Reproduce only the lines from the line containing "EasyEcom (58, 937)" to the end of the entries below, including both of those lines.

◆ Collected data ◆
*** Begin section ***

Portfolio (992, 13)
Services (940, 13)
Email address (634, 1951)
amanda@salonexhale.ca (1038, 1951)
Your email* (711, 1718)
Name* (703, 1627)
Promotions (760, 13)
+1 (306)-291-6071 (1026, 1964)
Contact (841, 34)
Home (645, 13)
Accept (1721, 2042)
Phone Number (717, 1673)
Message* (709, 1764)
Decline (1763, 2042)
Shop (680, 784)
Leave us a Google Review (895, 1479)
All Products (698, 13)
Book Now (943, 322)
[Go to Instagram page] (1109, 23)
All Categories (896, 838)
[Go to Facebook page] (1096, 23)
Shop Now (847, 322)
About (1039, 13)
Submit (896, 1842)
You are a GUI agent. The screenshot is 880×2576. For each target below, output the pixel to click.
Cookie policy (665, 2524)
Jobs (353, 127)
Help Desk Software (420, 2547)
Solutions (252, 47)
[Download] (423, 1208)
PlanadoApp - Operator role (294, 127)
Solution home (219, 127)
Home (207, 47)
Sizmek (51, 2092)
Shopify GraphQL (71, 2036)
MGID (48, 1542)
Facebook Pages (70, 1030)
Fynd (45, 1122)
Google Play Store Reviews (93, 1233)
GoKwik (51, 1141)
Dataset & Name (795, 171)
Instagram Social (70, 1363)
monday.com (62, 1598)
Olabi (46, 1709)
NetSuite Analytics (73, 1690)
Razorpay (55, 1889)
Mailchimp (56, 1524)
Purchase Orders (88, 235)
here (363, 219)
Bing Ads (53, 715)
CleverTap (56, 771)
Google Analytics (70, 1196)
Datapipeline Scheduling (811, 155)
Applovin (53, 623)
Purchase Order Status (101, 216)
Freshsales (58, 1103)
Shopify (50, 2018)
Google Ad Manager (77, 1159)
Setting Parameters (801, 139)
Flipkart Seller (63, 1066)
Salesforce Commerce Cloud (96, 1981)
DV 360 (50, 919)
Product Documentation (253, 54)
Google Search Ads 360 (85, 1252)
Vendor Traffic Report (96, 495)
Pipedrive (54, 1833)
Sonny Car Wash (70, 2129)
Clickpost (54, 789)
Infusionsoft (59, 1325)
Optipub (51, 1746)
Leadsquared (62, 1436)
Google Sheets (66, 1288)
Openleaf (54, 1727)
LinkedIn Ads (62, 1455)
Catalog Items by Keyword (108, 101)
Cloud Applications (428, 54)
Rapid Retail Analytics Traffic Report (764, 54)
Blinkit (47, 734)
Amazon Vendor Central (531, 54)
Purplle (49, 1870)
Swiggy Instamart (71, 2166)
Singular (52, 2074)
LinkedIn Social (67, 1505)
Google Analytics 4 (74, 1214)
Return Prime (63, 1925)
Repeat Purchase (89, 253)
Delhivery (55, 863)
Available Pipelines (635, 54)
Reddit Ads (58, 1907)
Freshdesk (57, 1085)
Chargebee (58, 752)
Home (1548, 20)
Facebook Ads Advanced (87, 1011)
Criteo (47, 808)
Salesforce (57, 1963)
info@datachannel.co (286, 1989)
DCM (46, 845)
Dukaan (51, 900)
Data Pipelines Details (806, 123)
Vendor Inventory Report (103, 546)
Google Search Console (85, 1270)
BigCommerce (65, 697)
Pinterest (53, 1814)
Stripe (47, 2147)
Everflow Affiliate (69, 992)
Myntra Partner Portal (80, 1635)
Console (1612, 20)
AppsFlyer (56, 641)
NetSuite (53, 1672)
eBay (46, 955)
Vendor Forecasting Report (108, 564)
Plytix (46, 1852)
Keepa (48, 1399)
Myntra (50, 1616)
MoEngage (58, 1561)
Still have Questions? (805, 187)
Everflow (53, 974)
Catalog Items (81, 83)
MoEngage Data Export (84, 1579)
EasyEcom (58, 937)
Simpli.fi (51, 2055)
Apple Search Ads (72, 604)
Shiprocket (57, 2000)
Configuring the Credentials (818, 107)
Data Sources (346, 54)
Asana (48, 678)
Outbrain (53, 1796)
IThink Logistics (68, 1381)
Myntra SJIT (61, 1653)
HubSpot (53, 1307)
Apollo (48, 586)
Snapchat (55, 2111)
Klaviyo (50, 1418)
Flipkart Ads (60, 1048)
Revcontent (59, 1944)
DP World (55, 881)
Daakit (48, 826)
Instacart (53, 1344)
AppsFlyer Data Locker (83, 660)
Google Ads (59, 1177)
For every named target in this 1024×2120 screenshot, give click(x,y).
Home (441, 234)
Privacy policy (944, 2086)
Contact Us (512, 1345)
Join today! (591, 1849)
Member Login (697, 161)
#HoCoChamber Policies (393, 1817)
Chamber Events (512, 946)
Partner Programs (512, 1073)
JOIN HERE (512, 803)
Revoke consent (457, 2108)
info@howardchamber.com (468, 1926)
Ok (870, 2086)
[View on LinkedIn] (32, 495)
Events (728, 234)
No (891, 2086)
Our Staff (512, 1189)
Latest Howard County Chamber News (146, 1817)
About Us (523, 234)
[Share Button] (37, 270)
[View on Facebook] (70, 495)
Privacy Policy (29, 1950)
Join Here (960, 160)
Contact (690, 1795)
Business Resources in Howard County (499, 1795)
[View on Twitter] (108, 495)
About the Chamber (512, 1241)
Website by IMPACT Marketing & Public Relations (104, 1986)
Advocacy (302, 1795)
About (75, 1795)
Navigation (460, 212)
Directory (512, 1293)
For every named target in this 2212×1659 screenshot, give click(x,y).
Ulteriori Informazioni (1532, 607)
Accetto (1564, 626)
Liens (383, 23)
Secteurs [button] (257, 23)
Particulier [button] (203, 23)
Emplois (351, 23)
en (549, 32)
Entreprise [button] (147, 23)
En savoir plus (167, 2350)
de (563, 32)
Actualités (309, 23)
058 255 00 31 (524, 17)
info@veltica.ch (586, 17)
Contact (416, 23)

*** End section ***

◆ Solution for this exercise ◆
EasyEcom (58, 937)
Simpli.fi (51, 2055)
Apple Search Ads (72, 604)
Shiprocket (57, 2000)
Configuring the Credentials (818, 107)
Data Sources (346, 54)
Asana (48, 678)
Outbrain (53, 1796)
IThink Logistics (68, 1381)
Myntra SJIT (61, 1653)
HubSpot (53, 1307)
Apollo (48, 586)
Snapchat (55, 2111)
Klaviyo (50, 1418)
Flipkart Ads (60, 1048)
Revcontent (59, 1944)
DP World (55, 881)
Daakit (48, 826)
Instacart (53, 1344)
AppsFlyer Data Locker (83, 660)
Google Ads (59, 1177)
For every named target in this 1024×2120 screenshot, give click(x,y).
Home (441, 234)
Privacy policy (944, 2086)
Contact Us (512, 1345)
Join today! (591, 1849)
Member Login (697, 161)
#HoCoChamber Policies (393, 1817)
Chamber Events (512, 946)
Partner Programs (512, 1073)
JOIN HERE (512, 803)
Revoke consent (457, 2108)
info@howardchamber.com (468, 1926)
Ok (870, 2086)
[View on LinkedIn] (32, 495)
Events (728, 234)
No (891, 2086)
Our Staff (512, 1189)
Latest Howard County Chamber News (146, 1817)
About Us (523, 234)
[Share Button] (37, 270)
[View on Facebook] (70, 495)
Privacy Policy (29, 1950)
Join Here (960, 160)
Contact (690, 1795)
Business Resources in Howard County (499, 1795)
[View on Twitter] (108, 495)
About the Chamber (512, 1241)
Website by IMPACT Marketing & Public Relations (104, 1986)
Advocacy (302, 1795)
About (75, 1795)
Navigation (460, 212)
Directory (512, 1293)
For every named target in this 2212×1659 screenshot, give click(x,y).
Ulteriori Informazioni (1532, 607)
Accetto (1564, 626)
Liens (383, 23)
Secteurs [button] (257, 23)
Particulier [button] (203, 23)
Emplois (351, 23)
en (549, 32)
Entreprise [button] (147, 23)
En savoir plus (167, 2350)
de (563, 32)
Actualités (309, 23)
058 255 00 31 (524, 17)
info@veltica.ch (586, 17)
Contact (416, 23)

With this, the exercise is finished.